(LIST OF TASKS):
1 - Return the stretch of the article on German politics after Merkel from "Her announcement has" through "various national neuroses.", copied word for word.
2 - In the article on German politics after Merkel, in which month and year did Annegret Kramp-Karrenbauer secure the CDU leadership?
3 - Extend the article on German politics after Merkel, picking up after its final sentence.

(EXCERPTED TEXT):
........

The future of German politics rests on a defining question: after Angela Merkel, what next?

Annegret Kramp-Karrenbauer has resigned as CDU leader, destroying the chancellor’s carefully laid succession plan.

By Jeremy Cliffe

On 10 February two events occurred in Berlin that said a lot about today’s Germany and today’s Europe. In the office of the Bavarian state representation in the capital, a neoclassical villa close to the Brandenburg Gate, a major report was launched. Published by the Munich Security Conference, ahead of its annual gathering of securocrats and foreign-policy wonks, it proposed that the current era in world affairs is defined by “Westlessness”. The West, argued the report, is declining both as an alliance and as an idea. The transatlantic relationship is fraying, Europe is torn between different visions of its global role, and non-Western powers such as China and India are on the rise.

It was serious stuff, with which members of Germany’s political class need to engage. Yet their attentions were instead directed at the nearby Konrad-Adenauer-Haus, the glass-and-steel headquarters of Angela Merkel’s centre-right Christian Democrat Union (CDU), where Annegret Kramp-Karrenbauer was formally announcing her resignation as party leader. She had secured the job in December 2018 after Merkel, looking ahead to her retirement in 2021, had given it up. The chancellor’s preferred candidate and a fellow CDU moderate, “AKK” had become the frontrunner to take over from Merkel. Yet there she stood, 14 months and many gaffes and missteps later, giving up her position and destroying Merkel’s carefully laid succession plan.

Her announcement has obsessed German politics, turned it inwards and sidelined the sorts of issues raised in the “Westlessness” report. This is partly down to circumstances which, though seemingly parochial, crystallised various national neuroses.

It all began with the October 2019 state election in Thuringia, a hilly central German state (home to Goethe’s Weimar) that was once part of East Germany. More than half of the votes there went to Germany’s two hard-line parties, the far-right AfD and the socialist Left party (a descendant of the old East German communist party). The pre-existing state government – a coalition of the Left with the moderate Social Democrat and Green parties – ended up four seats short of a majority. The CDU and the small, pro-business Free Democrats (FDP) both refused to work with the Left party because of its past, so there was deadlock.

........

(ENTRIES):
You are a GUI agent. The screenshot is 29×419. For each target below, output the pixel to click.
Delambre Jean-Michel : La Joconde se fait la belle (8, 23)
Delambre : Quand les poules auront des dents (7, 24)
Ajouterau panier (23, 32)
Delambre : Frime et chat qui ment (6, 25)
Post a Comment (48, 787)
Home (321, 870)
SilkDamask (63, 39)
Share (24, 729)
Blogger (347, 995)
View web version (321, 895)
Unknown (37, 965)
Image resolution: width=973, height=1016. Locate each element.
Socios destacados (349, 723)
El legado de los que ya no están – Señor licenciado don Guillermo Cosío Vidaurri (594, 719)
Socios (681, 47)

........

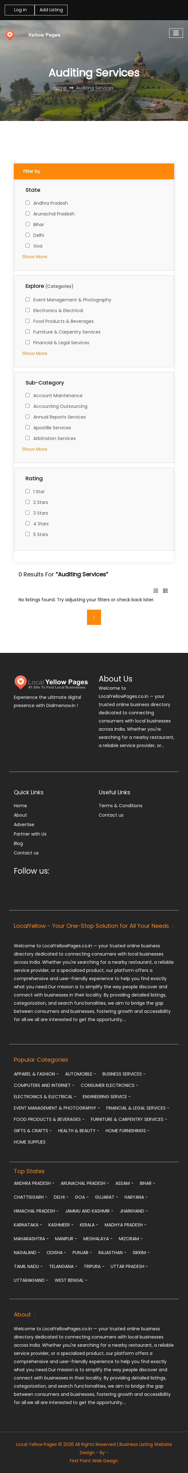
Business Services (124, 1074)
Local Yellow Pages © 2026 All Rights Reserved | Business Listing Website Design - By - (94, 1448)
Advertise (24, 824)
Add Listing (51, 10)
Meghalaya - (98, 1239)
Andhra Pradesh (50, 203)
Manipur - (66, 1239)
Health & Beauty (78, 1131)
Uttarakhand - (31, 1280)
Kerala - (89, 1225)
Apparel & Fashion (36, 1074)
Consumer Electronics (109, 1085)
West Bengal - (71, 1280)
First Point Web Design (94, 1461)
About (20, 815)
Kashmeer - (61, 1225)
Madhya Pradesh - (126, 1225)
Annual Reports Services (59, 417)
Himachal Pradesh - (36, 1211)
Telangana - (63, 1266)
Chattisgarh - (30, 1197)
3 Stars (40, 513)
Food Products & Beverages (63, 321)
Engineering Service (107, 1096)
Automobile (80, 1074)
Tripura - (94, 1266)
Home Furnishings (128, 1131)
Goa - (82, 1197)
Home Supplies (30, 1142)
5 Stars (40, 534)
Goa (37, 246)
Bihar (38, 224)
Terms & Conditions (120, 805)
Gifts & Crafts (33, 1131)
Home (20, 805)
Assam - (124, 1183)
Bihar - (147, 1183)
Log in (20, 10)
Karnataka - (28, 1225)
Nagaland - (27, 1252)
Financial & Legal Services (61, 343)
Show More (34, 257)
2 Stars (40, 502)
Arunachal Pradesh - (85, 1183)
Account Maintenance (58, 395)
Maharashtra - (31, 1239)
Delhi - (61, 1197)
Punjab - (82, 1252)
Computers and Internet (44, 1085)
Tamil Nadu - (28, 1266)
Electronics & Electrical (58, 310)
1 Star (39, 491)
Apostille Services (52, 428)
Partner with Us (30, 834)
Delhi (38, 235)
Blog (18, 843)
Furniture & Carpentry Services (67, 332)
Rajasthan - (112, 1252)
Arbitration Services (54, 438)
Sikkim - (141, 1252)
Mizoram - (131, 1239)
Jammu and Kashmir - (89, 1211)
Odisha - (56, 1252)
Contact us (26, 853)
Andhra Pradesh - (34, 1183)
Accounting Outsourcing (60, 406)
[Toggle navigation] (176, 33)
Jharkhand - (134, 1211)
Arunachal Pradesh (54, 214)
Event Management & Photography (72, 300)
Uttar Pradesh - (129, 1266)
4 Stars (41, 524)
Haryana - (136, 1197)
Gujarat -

........

(ANSWERS FOR THIS EXERCISE):
1 -
Her announcement has obsessed German politics, turned it inwards and sidelined the sorts of issues raised in the “Westlessness” report. This is partly down to circumstances which, though seemingly parochial, crystallised various national neuroses.

2 - December 2018

3 -
But on 5 February the Thuringian branch of the FDP put forward its own candidate, Thomas Kemmerich, to be state premier. Unsurprisingly, as the two parties often work together, the CDU backed him. Much more surprisingly the AfD, which had a candidate of its own in the running, also backed him. This CDU-FDP-AfD alliance took Kemmerich to a narrow victory of 45 votes to 44 with one abstention. Kemmerich became Germany’s first state premier since 1945 to be elected with the support of a party associated with nationalism and racism. The result was consistent with a Europe-wide trend: the big surge of nationalist populist parties has flattened off, but mainstream parties are becoming ever-more willing to emulate and even work with them. 

It also created an immediate crisis for the CDU leadership in Berlin, breaking the party’s two golden rules: no cooperation with the Left or the AfD. Merkel, on a trip to Africa, took a day to respond, but finally declared that Kemmerich should not govern with AfD support and that the Thuringian state election should be rerun. Kramp-Karrenbauer echoed her. Kemmerich stood down soon after.

But the damage – the sense that CDU’s central command was losing control – had been done. Five days later, AKK resigned. In her press conference she seemed to criticise Merkel for making the job of CDU leader available before there was a vacancy to be the party’s next chancellor candidate; only by holding both positions could someone wield the necessary authority, she implied.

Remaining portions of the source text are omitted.